Similarly, mention of the "worldwide community" is presumably intended to scare people with the old claim that you can't find support for free software. However, why either claim, even if true, would be relevant to a product you bought from a particular manufacturer is unclear. Viewed from one perspective, the statement could be read as an attack on Asus' technical support.
Under the title of "Familiar," the next statement is that "Windows is easy to use and familiar so you can be up and running right away." This is probably a veiled reference to the idea that you need the command line to run GNU/Linux.
But given that desktop metaphors like the main menu and the panel are universal among operating systems, the unfamiliarity of GNU/Linux is minimal these days.

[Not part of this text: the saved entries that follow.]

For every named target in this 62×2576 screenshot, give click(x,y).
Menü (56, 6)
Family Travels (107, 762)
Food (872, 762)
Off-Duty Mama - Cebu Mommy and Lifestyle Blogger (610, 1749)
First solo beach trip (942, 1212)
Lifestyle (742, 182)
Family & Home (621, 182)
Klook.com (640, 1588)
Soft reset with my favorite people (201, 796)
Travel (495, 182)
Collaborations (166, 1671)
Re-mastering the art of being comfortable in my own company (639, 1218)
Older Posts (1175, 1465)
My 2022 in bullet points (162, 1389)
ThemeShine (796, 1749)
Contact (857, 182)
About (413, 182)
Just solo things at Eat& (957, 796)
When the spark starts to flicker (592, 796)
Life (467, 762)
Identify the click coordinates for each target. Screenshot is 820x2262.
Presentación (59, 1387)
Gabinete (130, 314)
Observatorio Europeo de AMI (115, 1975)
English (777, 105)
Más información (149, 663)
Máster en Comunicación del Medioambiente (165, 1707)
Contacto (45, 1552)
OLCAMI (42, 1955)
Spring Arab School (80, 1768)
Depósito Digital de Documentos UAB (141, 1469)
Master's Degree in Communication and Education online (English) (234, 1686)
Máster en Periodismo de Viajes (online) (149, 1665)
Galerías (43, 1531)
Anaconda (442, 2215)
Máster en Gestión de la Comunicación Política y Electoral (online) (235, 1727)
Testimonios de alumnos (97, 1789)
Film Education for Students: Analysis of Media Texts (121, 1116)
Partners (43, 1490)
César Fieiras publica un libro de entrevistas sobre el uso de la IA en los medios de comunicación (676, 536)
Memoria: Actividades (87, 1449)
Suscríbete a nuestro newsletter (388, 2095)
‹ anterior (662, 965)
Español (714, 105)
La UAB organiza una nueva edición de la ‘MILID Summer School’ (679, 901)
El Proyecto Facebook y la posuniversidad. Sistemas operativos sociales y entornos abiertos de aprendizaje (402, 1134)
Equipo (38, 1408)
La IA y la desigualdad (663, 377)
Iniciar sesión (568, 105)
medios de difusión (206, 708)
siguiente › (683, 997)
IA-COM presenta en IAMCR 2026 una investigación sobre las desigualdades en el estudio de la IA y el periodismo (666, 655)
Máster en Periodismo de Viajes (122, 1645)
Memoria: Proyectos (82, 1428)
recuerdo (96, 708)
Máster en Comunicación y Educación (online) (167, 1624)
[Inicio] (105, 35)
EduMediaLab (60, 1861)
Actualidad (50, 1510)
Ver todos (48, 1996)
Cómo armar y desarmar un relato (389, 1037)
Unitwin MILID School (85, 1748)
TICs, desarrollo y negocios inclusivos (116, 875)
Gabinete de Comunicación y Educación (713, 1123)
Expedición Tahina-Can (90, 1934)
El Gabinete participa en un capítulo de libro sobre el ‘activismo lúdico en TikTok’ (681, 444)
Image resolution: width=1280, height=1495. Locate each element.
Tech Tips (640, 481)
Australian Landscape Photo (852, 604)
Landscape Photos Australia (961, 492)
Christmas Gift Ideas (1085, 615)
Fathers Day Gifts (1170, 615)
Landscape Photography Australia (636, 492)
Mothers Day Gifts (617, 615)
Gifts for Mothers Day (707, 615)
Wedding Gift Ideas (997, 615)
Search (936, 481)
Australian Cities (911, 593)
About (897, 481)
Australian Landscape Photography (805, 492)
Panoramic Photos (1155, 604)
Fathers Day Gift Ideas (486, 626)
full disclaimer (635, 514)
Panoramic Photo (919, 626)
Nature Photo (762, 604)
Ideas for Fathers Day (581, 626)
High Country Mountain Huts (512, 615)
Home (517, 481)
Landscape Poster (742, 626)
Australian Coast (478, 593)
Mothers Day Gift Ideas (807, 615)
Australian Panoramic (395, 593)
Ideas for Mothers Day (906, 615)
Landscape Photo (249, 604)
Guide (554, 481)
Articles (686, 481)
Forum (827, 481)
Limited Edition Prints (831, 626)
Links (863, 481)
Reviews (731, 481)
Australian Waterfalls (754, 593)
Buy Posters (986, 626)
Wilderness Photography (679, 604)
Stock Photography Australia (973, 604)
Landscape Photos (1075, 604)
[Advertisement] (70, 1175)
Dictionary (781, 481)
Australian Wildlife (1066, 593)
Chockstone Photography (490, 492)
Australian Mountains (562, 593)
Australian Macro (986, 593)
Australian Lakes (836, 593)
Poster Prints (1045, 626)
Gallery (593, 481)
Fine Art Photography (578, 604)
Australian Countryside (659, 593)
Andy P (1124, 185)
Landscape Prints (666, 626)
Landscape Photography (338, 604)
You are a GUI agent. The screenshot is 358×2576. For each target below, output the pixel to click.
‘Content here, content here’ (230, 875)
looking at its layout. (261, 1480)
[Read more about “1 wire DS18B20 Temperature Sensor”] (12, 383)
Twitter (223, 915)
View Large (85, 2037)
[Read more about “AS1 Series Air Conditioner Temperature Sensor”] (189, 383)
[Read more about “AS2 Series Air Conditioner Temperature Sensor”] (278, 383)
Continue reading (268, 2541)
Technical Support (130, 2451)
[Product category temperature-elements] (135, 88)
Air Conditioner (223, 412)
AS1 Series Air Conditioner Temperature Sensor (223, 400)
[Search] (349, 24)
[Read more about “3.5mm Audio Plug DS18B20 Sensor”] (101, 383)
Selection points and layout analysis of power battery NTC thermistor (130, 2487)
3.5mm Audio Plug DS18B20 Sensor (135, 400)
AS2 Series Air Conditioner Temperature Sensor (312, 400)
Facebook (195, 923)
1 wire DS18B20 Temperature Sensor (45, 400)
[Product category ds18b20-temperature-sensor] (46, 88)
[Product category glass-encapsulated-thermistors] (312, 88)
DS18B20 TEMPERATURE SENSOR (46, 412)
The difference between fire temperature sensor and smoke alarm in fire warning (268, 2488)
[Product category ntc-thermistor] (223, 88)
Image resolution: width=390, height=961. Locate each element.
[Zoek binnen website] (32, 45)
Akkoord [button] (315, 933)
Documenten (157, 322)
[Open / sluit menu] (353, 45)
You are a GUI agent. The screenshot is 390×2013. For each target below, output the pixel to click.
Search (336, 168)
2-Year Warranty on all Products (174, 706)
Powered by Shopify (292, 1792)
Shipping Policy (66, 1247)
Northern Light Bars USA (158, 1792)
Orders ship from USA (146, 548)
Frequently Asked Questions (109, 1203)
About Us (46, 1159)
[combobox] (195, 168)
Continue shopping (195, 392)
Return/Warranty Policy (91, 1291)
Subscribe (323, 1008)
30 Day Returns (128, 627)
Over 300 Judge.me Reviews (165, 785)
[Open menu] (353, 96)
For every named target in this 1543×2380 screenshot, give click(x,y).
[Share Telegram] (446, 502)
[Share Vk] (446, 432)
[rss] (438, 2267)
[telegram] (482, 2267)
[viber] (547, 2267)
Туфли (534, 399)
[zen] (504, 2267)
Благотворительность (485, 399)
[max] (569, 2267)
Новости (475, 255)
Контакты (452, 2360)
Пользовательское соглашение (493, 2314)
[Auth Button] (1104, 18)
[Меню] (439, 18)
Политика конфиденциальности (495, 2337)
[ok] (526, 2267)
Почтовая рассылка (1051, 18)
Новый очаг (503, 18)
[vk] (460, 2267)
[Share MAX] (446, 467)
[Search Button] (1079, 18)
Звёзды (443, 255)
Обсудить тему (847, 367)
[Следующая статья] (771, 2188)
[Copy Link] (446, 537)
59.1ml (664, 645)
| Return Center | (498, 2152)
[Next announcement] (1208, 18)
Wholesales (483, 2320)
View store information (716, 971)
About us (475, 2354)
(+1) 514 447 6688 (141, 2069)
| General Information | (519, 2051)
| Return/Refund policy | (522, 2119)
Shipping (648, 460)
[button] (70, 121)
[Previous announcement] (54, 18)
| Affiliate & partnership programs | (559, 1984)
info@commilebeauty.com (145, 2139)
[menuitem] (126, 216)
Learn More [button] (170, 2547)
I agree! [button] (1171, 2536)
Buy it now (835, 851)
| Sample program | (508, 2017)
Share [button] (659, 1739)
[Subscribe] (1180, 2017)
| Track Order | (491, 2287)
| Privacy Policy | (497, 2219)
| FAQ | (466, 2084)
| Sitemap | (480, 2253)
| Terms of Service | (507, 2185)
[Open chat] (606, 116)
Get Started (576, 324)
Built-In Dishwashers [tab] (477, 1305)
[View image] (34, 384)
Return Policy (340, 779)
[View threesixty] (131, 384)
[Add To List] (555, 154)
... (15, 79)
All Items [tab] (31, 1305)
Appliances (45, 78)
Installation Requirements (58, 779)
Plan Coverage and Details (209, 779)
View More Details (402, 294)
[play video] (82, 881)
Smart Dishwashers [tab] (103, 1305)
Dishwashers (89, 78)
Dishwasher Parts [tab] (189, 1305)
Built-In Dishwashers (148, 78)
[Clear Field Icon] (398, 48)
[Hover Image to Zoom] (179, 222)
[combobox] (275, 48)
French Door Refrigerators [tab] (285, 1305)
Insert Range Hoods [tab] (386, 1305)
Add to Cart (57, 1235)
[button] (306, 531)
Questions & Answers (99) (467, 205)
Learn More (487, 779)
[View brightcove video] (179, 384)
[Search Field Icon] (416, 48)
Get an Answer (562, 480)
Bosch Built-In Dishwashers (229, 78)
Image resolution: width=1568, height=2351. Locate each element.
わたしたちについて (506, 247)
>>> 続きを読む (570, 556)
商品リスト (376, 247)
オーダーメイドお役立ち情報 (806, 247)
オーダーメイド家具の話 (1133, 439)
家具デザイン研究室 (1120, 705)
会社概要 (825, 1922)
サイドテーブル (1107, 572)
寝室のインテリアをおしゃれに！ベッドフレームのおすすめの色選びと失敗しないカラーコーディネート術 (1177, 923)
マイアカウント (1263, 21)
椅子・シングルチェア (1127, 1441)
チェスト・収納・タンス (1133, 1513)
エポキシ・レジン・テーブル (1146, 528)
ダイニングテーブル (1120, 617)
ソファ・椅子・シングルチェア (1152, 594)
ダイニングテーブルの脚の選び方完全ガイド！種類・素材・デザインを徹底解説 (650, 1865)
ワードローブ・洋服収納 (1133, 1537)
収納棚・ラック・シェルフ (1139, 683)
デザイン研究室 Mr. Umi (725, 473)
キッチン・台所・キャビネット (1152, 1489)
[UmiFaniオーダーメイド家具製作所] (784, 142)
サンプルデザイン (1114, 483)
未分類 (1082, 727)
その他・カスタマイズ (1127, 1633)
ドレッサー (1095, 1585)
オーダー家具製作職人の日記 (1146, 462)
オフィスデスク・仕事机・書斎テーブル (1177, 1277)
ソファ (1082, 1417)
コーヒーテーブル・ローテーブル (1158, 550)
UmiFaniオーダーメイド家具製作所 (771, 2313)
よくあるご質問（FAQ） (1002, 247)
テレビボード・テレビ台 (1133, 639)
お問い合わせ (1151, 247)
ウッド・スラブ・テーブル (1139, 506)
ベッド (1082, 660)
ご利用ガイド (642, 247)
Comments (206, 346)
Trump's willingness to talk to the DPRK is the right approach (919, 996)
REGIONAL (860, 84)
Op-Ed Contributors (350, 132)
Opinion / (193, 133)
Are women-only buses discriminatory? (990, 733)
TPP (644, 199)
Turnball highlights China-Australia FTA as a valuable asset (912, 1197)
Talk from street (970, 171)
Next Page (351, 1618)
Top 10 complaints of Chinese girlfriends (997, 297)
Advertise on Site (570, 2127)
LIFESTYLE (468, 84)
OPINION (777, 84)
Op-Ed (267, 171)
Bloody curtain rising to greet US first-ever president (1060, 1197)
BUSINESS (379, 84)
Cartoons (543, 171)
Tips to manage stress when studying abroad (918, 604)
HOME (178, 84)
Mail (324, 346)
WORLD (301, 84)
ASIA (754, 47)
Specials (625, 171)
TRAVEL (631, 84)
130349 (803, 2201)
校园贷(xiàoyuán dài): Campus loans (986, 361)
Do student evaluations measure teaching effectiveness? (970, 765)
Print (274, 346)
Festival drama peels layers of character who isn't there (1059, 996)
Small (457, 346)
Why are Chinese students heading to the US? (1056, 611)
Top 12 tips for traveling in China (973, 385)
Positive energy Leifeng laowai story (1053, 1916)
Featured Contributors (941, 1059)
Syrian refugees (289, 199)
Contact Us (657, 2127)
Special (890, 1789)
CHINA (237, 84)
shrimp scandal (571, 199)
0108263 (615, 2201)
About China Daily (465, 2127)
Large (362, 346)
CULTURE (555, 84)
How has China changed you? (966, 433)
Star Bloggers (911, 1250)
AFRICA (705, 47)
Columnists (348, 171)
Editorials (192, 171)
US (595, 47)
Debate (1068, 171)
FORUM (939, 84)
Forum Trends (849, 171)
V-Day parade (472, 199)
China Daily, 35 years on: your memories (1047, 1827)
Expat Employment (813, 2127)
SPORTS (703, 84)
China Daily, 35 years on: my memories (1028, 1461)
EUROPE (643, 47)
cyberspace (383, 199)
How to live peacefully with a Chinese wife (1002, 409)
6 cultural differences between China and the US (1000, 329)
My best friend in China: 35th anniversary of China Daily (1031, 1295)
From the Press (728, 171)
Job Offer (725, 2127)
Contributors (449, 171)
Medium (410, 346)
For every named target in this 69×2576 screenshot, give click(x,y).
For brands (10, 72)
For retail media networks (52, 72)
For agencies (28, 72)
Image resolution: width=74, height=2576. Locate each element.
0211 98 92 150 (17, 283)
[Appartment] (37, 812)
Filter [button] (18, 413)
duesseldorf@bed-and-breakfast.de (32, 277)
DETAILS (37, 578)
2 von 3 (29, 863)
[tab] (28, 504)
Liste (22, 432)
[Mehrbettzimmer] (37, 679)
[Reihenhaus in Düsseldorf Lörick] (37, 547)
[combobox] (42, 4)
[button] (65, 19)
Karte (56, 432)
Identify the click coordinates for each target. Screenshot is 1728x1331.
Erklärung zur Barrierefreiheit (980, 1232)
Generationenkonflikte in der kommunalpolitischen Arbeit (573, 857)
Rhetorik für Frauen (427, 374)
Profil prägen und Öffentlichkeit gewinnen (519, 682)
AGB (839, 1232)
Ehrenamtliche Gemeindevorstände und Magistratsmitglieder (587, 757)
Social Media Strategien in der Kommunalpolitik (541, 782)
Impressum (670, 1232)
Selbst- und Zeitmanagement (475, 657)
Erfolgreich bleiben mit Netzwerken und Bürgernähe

Nor, since the operating system comes pre-installed, would you expect any delay in running a new Eee, regardless of whether it ran Windows or GNU/Linux.
The same is true of the last statement about "Compatibility": "You can be confident that your devices and applications will work with Windows -- more than any other platform." Aside from the fact that the claim is questionable, does anyone really believe that Asus engineers would ship an Eee with GNU/Linux without checking that all the hardware was supported? The site designers seem to have forgotten that they are not talking in the abstract, but referring to a specific product line.
If you believe these generalities, you would probably believe those captions in the video that hint that Windows includes chat, photo storage, and parental controls and GNU/Linux does not -- or even that the Windows-installed Eees have a "tough, solid state design" (while their GNU/Linux counterparts, presumably, have cases made from sandwich wrap).
In theory, I am willing to admit that there might be a technical case for using Windows in preference to GNU/Linux. However, that case cannot be made by people who have apparently not booted into both operating systems and learned them thoroughly. Given the maturity of the GNU/Linux desktop, the case would have to be built from details. In practice, though, I suspect that the case would flounder on philosophical preferences with the FOSS users' insistence on controlling their own computers trumping any number of minor hardware or software specs.
But, if there is a case for preferring Windows, the It's Better with Windows site fails to deliver it -- or, for that matter, any competent argument whatsoever. The site's internal inconsistencies invalidate its message even if you lack the knowledge to pick out its misrepresentations and irrelevancies.
Perhaps Asus was too hasty in acknowledging the site. Letting the hoax rumors continue unchecked might have saved the company from an embarrassing association.